Armata Pharmaceuticals Completes Enrollment for Phase 2 Tailwind Study of Inhaled AP-PA02 in Non-Cystic Fibrosis Bronchiectasis with Chronic Pulmonary Pseudomonas Infection

Armata Pharmaceuticals, Inc., a biotechnology firm focusing on bacteriophage therapeutics for antibiotic-resistant and hard-to-treat bacterial infections, announced the full enrollment of its Tailwind Phase 2 clinical trial. This study evaluates inhaled AP-PA02 in patients with non-cystic fibrosis bronchiectasis (NCFB) and chronic pulmonary Pseudomonas aeruginosa infections. The final follow-up visit for the last patient is slated for August 7, 2024, with topline data expected in the latter half of 2024.

Dr. Deborah Birx, CEO of Armata, expressed satisfaction with the enrollment process, citing that it aligns well with their internal timelines. She emphasized the ongoing collection of evidence supporting phage therapy for chronic bacterial respiratory infections. The study involves two cohorts: one without prior or current inhaled antibiotics undergoing phage-only treatment compared to a placebo, and another receiving both inhaled phage and antibiotics. Dr. Birx anticipates sharing topline data soon and plans to discuss a pivotal Phase 3 study with the FDA, which is targeted to commence in 2025. She underscored Armata's commitment to conducting rigorously designed randomized trials to support the registration of their phage candidates.

Mina Pastagia, Chief Medical Officer, highlighted that the successful outcomes of the SWARM-P.a. study of inhaled AP-PA02 in cystic fibrosis patients provided valuable insights for the Tailwind trial's design. The Tailwind study features an optimized dosing regimen, aiming to establish both the clinical safety and the efficacy of reducing P. aeruginosa in the lungs. Pastagia expressed confidence in demonstrating these outcomes and emphasized the urgent need for pathogen-specific anti-infectives for patients suffering from bronchiectasis and chronic P. aeruginosa infections.

The Tailwind study is structured as a Phase 2, multi-center, double-blind, randomized, placebo-controlled trial. It examines the safety, tolerability, and effectiveness of inhaled AP-PA02 both as a monotherapy and in combination with inhaled antibiotics for subjects with NCFB and chronic pulmonary P. aeruginosa infection. The primary endpoint is the recovery of P. aeruginosa from sputum after multiple doses of the inhaled treatment.

Armata Pharmaceuticals is at the forefront of developing bacteriophage-based therapeutics aimed at treating antibiotic-resistant and difficult-to-treat bacterial infections.

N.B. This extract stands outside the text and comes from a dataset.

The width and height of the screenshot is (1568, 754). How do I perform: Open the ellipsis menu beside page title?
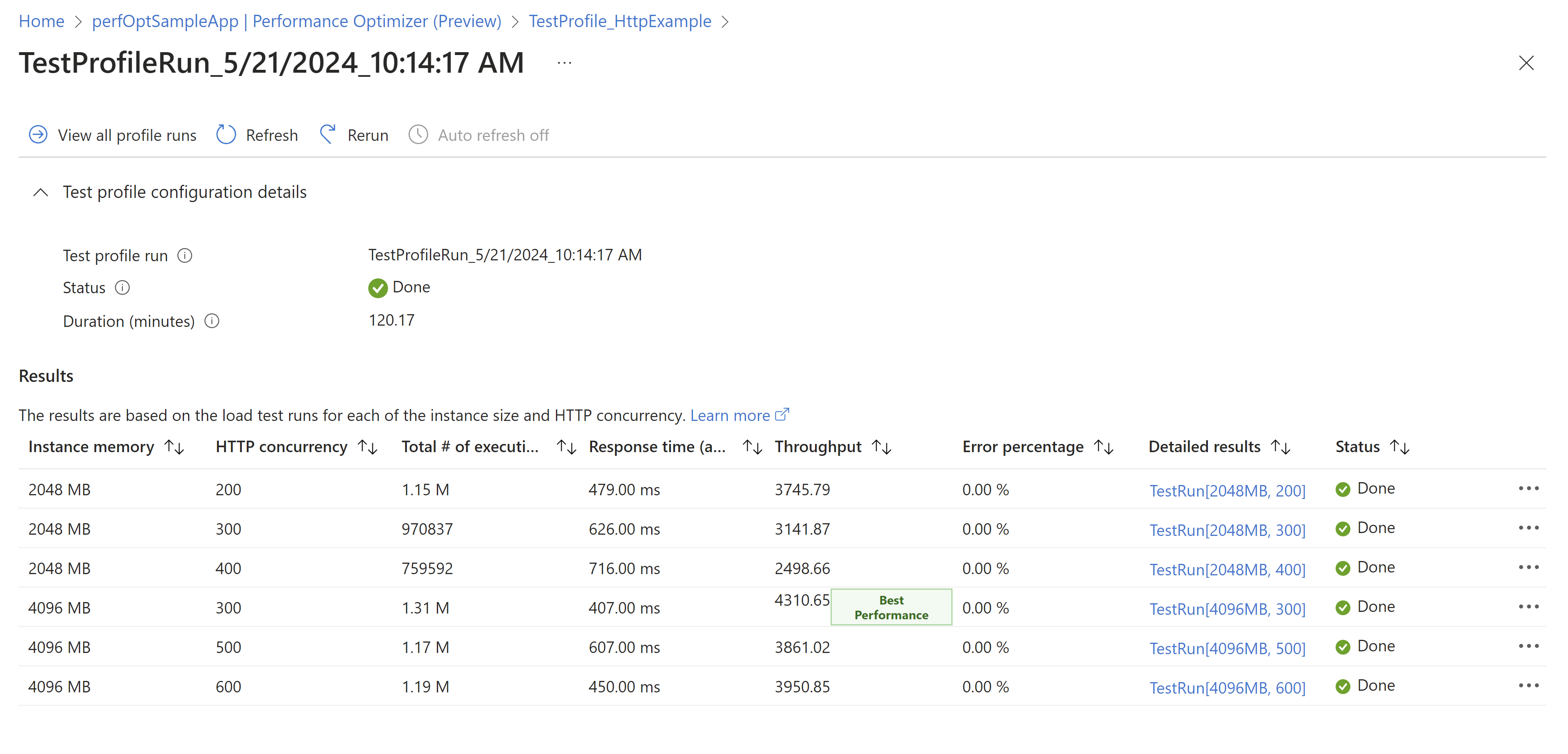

Their pipeline includes both natural and synthetic phage candidates targeting pathogens such as Pseudomonas aeruginosa and Staphylococcus aureus. The company is dedicated to advancing phage therapy from the bench to clinical settings, including in-house GMP manufacturing capabilities.

This milestone in the Tailwind Phase 2 study reflects Armata's broader commitment to addressing chronic bacterial infections through innovative phage therapies. The upcoming data release and planned pivotal Phase 3 trial represent significant steps towards potentially new treatment options for patients with bronchiectasis and chronic pulmonary infections caused by P. aeruginosa.